We need not resolve this question, however, because immediately upon entering the threshold, the police officers spread around the house as if they were on a drug raid and conducted a brief, but totally nonconsensual, room-to-room search of the premises to see if anyone else was there. At best, Mrs. Gonzalez had voluntarily "invited" the police in her home solely for the purpose of speaking to the police about a narcotics investigation; she had not consented to a search of her home. This so-called "protective sweep" of the premises was therefore an unreasonable warrantless search of her house under the Fourth Amendment. Beyond that, this search cannot be upheld as a reasonable "protective sweep" of the premises incident to effecting an arrest with a warrant under Maryland v. Buie, 494 U.S. 325, 110 S.Ct. 1093, 108 L.Ed.2d 276 (1990), because the police had no warrant for the arrest of anyone, were not on the premises to make an arrest, and had no probable cause to effect an arrest of any kind.

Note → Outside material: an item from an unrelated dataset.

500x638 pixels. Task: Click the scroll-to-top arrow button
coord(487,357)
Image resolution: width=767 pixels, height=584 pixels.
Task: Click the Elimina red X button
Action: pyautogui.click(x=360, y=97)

This being so, the aforesaid illegal search of the house tainted and rendered involuntary the subsequent verbal and written consent given by Mrs. Gonzalez to search the premises, including the floor safe. The police had already demonstrated to Mrs. Gonzalez, when they initially "swept" through her house, that they had an absolute right to search the premises and that her "consent" to any further search was a mere formality which she could not refuse. Taylor v. State, 355 So.2d 180, 184 (Fla. 3d DCA), cert. denied, 361 So.2d 835 (Fla.1978). Moreover, the defendant was subsequently arrested based on the illegal nonconsensual seizure

                of the cocaine from the attic--and, consequently, his subsequent consent to the search of the safe was tainted and rendered involuntary.  Brown v. Illinois, 422 U.S. 590, 95 S.Ct. 2254, 45 L.Ed.2d 416 (1975).  Indeed, the law is well settled that where, as here, a "consent [to search] is obtained after illegal police activity such as an illegal search or arrest, the unlawful police action presumptively taints and renders involuntary any consent to search."  Norman v.